Task requirements =>
**1)** From the sermon on Psalm 120, quote the passage starting with "This certainly would" and going on through "Boice, p. 1071).".
**2)** Condense the paragraph of the sermon on Psalm 120 that opens with "This is the first of fifteen Songs of Ascents" into a short list that retains its main facts.

Document section =>
======

Sunday Sermons

Sunday Sermons

The Outsider - Psalm 120


This is the first of fifteen Songs of Ascents (Psalms 120-134). They were evidently songs used by pilgrims on their way up to the Temple at Jerusalem for the feasts. The present psalm seems sharply personal, although in a pilgrim context it voices very well the homesickness of those who have settled among strangers and enemies. It appropriately begins the series in a distant land, so that we join the pilgrims as they set out on a journey which, in broad outline, will bring us to Jerusalem in Psalm 122, and, in the last psalms of the group, to the ark, the priests and the Temple servants who minister, by turns, day and night at the House of the Lord” (Psalms 73-150, Derek Kidner, pp. 429-430). Support for this view is seen in the fact that a number of the songs in this section reflect the experiences of pilgrims going up to Jerusalem at one of the three major feasts, “I rejoiced with those who said to me, ‘Let us go to the house of the Lord’” (122:1); “Our feet are standing in your gates, O Jerusalem” (122:2); “Let us go to His dwelling place; let us worship at His footstool” (132:7). Joseph, Mary and Jesus would have recited or sung such passages when they visited Jerusalem (Luke 2:41).


Lying Neighbors: 120:2


Deliver my soul, O Lord, from lying lips, from a deceitful tongue”.


This certainly would include the fervent desire to be delivered from the deceit in one’s own heart, but in the context, it appears that this man was surrounded by a lying neighbor. “The prayer reminds us what the world we live in is like. It is a world filled with lies. Thus, the startling place for our spiritual pilgrimage is seeing the world for what it is in order to turn from it. A pilgrim is a person who has grown dissatisfied with where he or she has been and is on the way to something better. Peterson says that a Christian pilgrim is one who repented of the lies that surround him (and are in him). Peterson writes at some length about the lies the world tells us” (Psalms 107-150, James Montgomery Boice, p. 1071).

======

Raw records
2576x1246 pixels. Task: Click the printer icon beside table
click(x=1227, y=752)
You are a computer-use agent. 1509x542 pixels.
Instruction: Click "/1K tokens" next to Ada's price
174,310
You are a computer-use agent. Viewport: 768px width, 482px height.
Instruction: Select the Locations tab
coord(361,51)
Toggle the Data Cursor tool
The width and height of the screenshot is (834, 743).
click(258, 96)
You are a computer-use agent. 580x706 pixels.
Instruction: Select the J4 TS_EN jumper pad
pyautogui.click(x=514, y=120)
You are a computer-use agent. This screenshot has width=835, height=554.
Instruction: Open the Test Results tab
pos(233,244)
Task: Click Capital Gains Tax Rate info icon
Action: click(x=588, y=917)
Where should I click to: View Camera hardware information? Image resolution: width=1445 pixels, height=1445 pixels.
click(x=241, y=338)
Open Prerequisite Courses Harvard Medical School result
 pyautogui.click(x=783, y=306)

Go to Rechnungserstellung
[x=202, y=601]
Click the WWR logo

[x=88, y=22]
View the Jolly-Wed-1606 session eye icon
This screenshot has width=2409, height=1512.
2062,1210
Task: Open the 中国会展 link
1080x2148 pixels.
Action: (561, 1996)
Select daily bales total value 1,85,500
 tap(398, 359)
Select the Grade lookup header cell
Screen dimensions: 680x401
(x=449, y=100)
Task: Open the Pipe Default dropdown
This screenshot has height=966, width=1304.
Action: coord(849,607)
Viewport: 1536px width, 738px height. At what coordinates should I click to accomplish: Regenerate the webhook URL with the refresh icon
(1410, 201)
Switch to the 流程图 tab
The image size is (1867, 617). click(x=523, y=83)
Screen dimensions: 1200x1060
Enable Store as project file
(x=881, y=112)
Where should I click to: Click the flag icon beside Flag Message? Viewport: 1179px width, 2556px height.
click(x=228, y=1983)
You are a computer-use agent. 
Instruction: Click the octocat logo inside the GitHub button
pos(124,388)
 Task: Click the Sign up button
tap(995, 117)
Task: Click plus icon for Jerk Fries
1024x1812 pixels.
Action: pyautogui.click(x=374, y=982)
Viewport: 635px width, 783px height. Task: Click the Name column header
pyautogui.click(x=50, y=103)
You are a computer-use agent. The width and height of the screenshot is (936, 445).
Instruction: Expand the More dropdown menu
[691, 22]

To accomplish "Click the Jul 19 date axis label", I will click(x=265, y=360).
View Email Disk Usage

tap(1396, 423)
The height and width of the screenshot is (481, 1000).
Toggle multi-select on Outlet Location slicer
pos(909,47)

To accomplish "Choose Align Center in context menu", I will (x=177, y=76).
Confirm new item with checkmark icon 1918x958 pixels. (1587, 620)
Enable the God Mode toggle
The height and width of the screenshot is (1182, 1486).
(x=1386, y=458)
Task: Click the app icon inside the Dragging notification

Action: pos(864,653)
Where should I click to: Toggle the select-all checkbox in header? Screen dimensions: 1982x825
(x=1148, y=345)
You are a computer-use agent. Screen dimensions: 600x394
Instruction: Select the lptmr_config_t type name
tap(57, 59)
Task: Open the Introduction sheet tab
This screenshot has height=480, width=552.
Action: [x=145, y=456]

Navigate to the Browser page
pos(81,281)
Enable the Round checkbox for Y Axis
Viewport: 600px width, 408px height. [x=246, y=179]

======

Expected outputs =>
**1)**
This certainly would include the fervent desire to be delivered from the deceit in one’s own heart, but in the context, it appears that this man was surrounded by a lying neighbor. “The prayer reminds us what the world we live in is like. It is a world filled with lies. Thus, the startling place for our spiritual pilgrimage is seeing the world for what it is in order to turn from it. A pilgrim is a person who has grown dissatisfied with where he or she has been and is on the way to something better. Peterson says that a Christian pilgrim is one who repented of the lies that surround him (and are in him). Peterson writes at some length about the lies the world tells us” (Psalms 107-150, James Montgomery Boice, p. 1071).

**2)**
- Psalm 120 is the first of fifteen Songs of Ascents (Psalms 120-134), which pilgrims evidently sang on their way up to the Temple at Jerusalem for the feasts.
- Although sharply personal, it voices the homesickness of those who have settled among strangers and enemies.
- It opens the series in a distant land. The journey reaches Jerusalem in Psalm 122 and, in the last psalms of the group, the ark, the priests and the Temple servants (Derek Kidner, Psalms 73-150, pp. 429-430).
- Several of the songs reflect the experiences of pilgrims going up to Jerusalem for one of the three major feasts, as in 122:1, 122:2 and 132:7.
- Joseph, Mary and Jesus would have recited or sung such passages when they visited Jerusalem (Luke 2:41).